Launching new initiatives in a ministry or organization can be exciting. So how do you determine what to start? Because there will always be more opportunities than time, energy, and resources, focus is absolutely essential. To help you find focus when navigating the idea jungle, consider six filtering questions when choosing new initiatives to launch:
1. Does it advance God’s Kingdom? This is the end all question. If the new work does not contribute positively to the advancement of God’s Kingdom, it should be a “no go.” Unfortunately, many initiatives advance personal kingdoms rather than walking in step with the work God is up to in the world.
2. Is it in alignment with our vision and mission? Strategies without alignment are nothing more than black holes for time, money, and talent. You must be able to clearly connect the dots between a new initiative and the organization’s vision and mission. You will undoubtedly be tempted to stretch or force it to make it fit. It’s amazing how we can convince ourselves that a good idea is a God idea when, in fact, it may be nothing more than a great idea for somebody else’s church. Remember, vision and mission are the big rocks in the jar. Don’t fill the jar of your leadership with the pebbles of neat ideas and fail to leave room for the God ideas that will help you fulfill God-inspired vision.
3. Do we have, or can we acquire, the leadership to drive it? When we fail to answer this question, guess who ends up driving the new initiative–YOU. That’s why creating a leadership pipeline is so important.
4. How will we get the resources to effectively launch it? Notice I didn’t say, “Do you have the resources to launch it?” You will never feel you have enough money and volunteers to start something new. The resource challenge, as Bill Hybels observes, is where a leader’s mettle is tested. One of the greatest keys to the resource challenge is to prioritize your initiatives.

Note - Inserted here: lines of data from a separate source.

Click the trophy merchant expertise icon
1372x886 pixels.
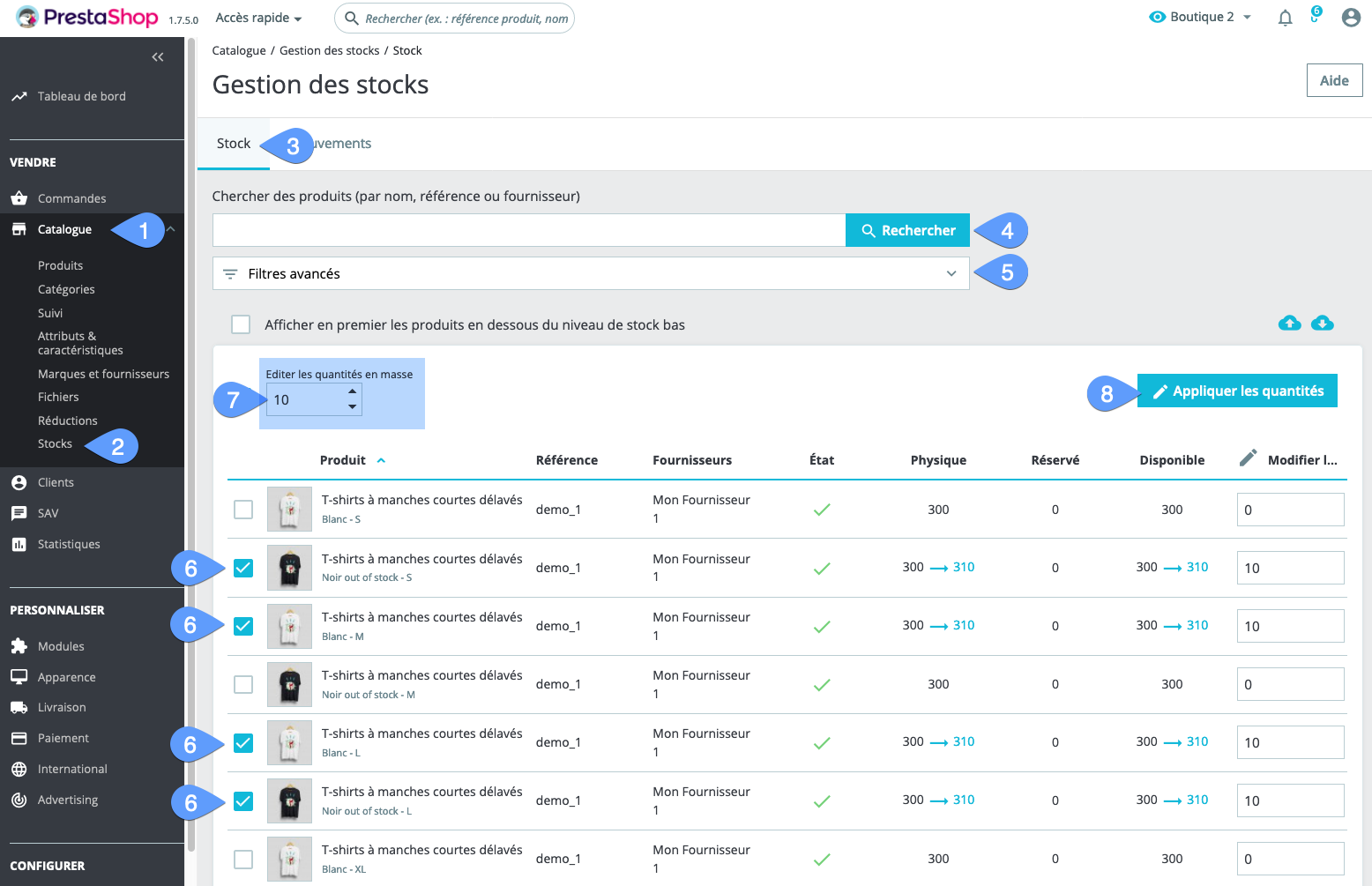pos(1315,16)
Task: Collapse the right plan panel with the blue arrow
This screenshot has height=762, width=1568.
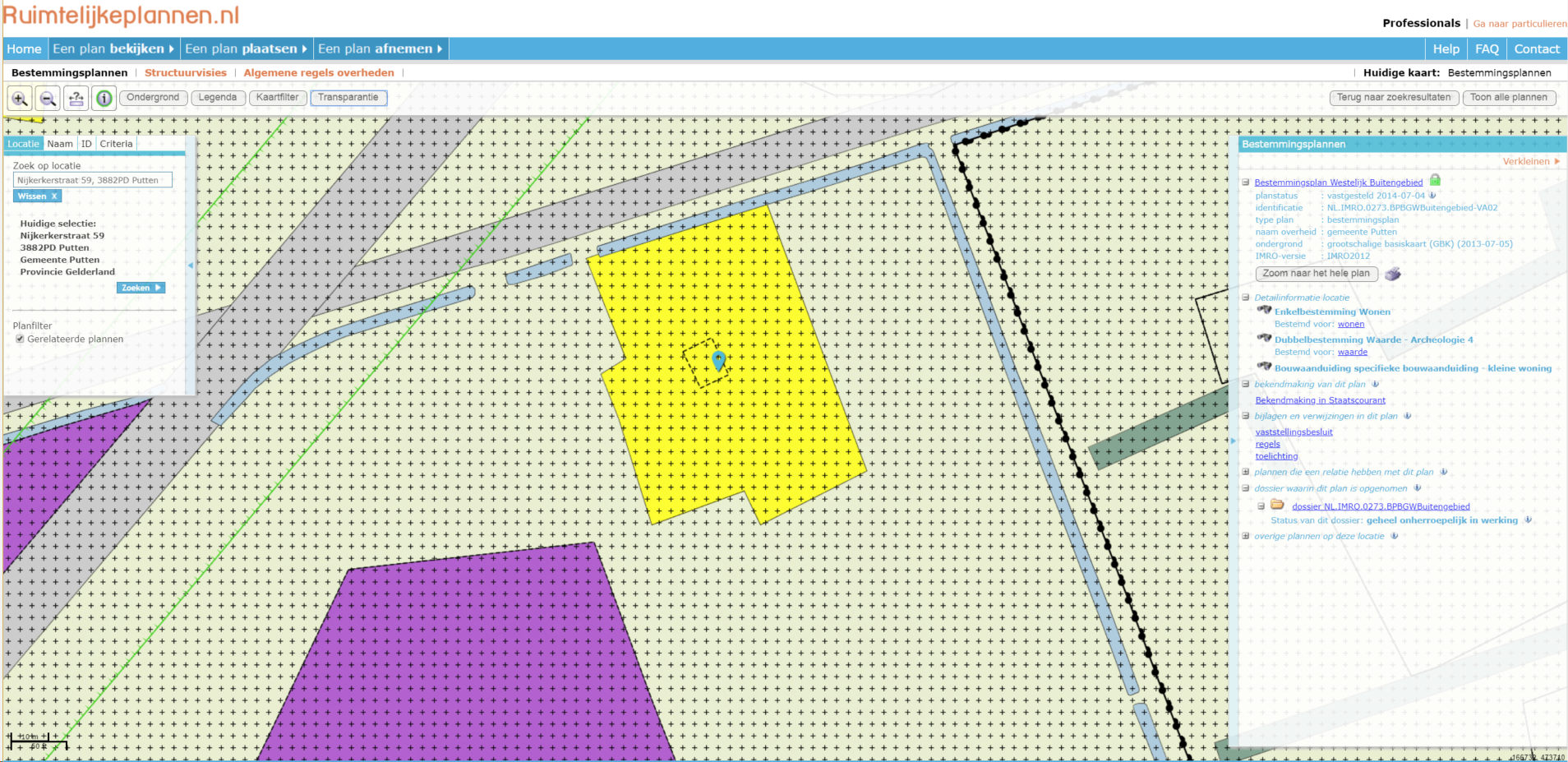Action: pos(1234,441)
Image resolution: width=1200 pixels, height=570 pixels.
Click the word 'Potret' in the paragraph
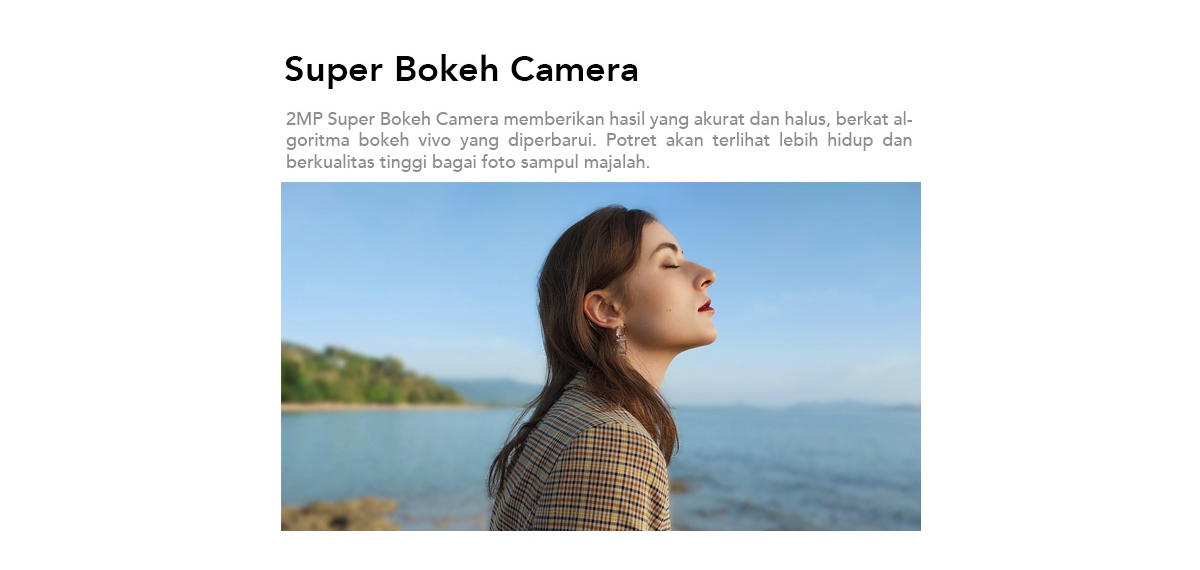click(631, 140)
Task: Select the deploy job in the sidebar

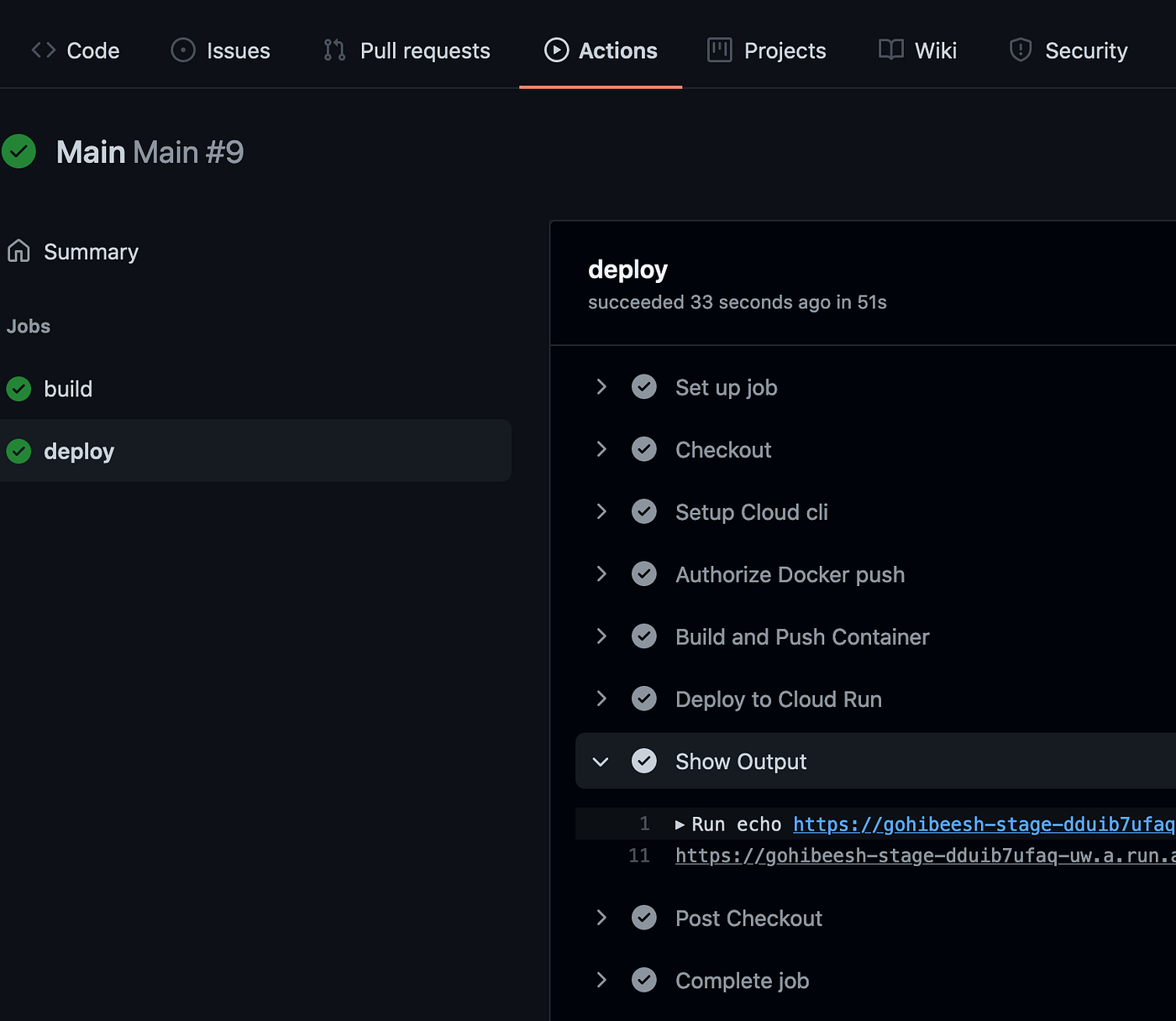Action: 78,451

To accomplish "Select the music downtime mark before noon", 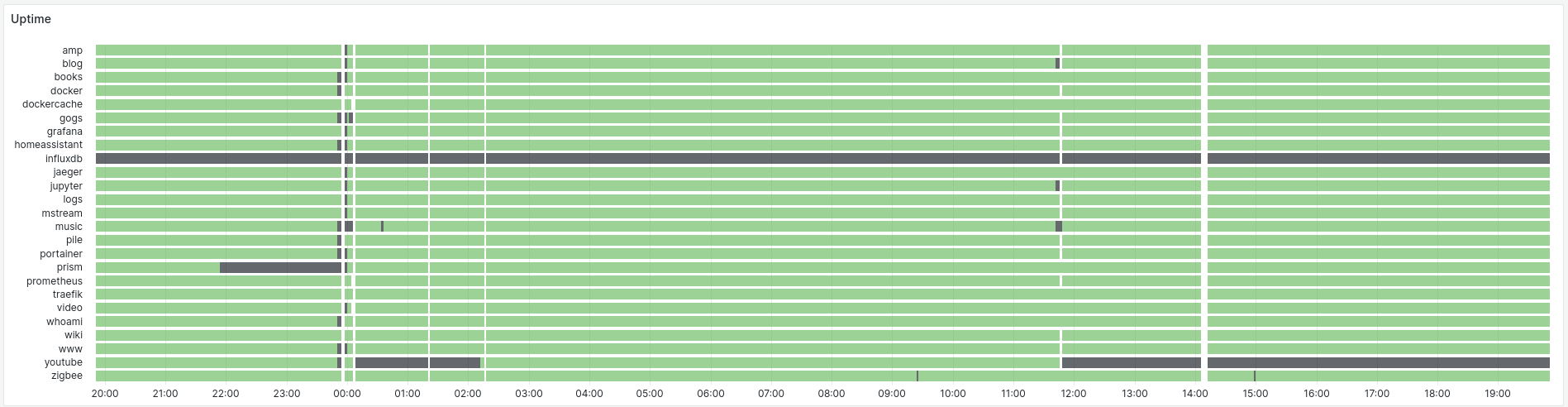I will (x=1059, y=227).
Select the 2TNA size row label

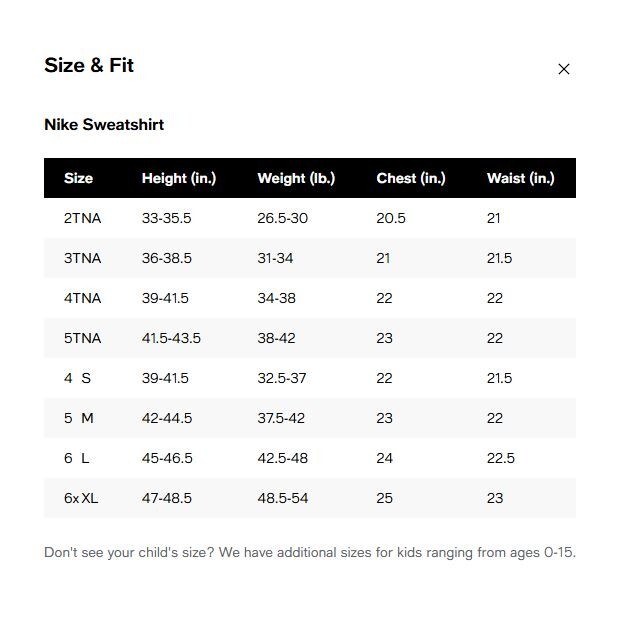pos(83,218)

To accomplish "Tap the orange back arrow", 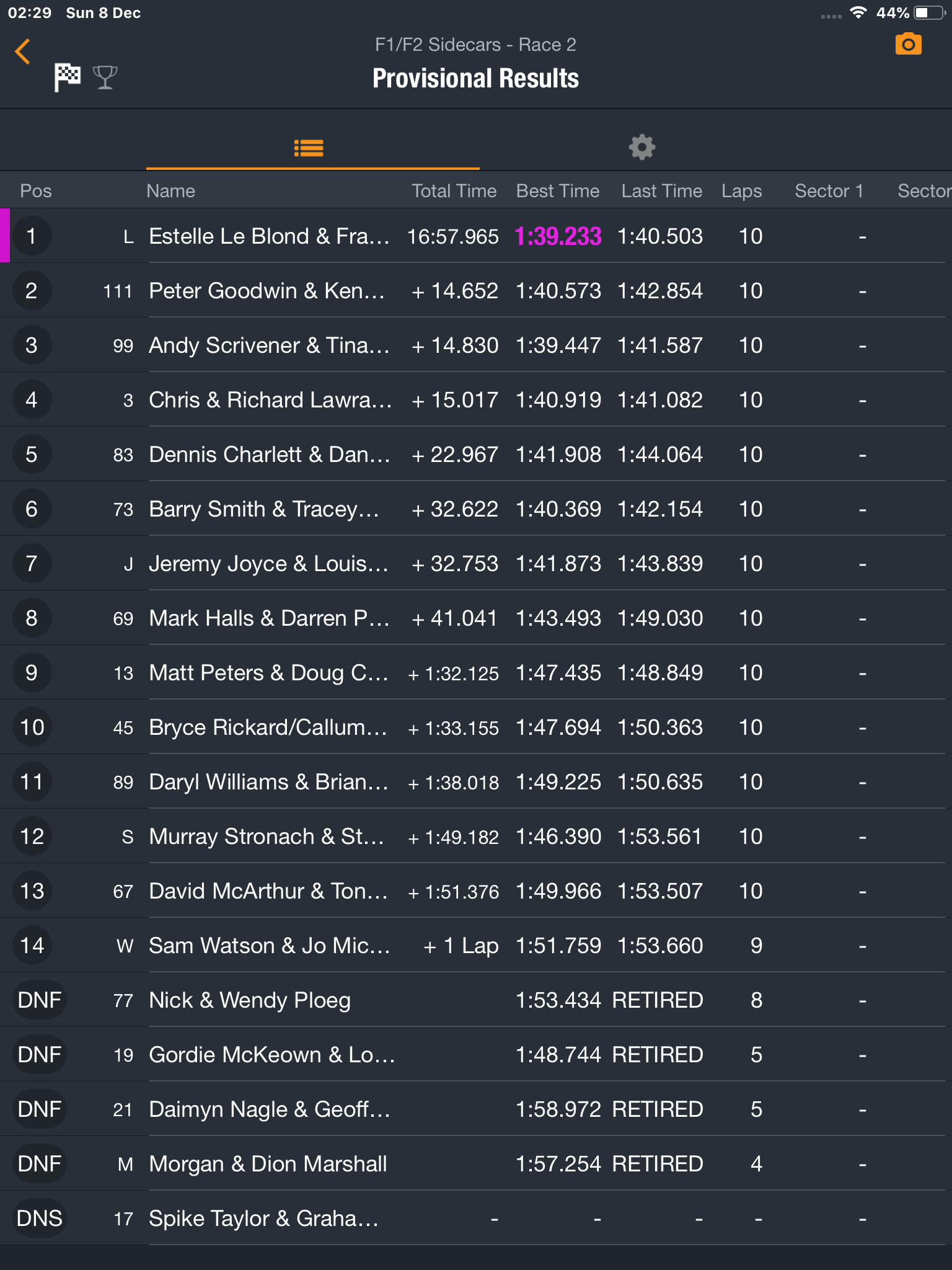I will tap(23, 51).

5. Will the initiative compete with existing ministry or create sideways energy? The tendency is to launch many ministries a mile wide and an inch deep rather than honing in on a handful of initiatives that will make the deepest impact. Launching too much too soon tends to create not only a resource drain on the organization, but an emotional drain as well. Andy Stanley warns of the dangers of sideways energy. Sideways energy occurs when ministries compete with one another or we manufacture enthusiasm about programs that we’re really not all that excited about. In other words, we tell everybody to get involved, but deep down on the inside we wish we didn’t have to get involved ourselves. I’m sure you can think of a few ministries or initiatives in your church or organization where you manufacture energy.
6. Is it sustainable? Many leaders are great starters but horrible finishers. That’s why it is so important to press pause on your excitement about new programs and ask yourself, and those you lead, “Is this new initiative sustainable?” Launching without finishing never does much long-term good for the Kingdom.
Think about a new ministry, program, or initiative you would like to launch and use the six questions to filter whether or not it’s the right initiative to launch. Because leaders are typically emotionally tied to their ideas, it’s usually best to answer these questions with a core team that will shoot straight with you.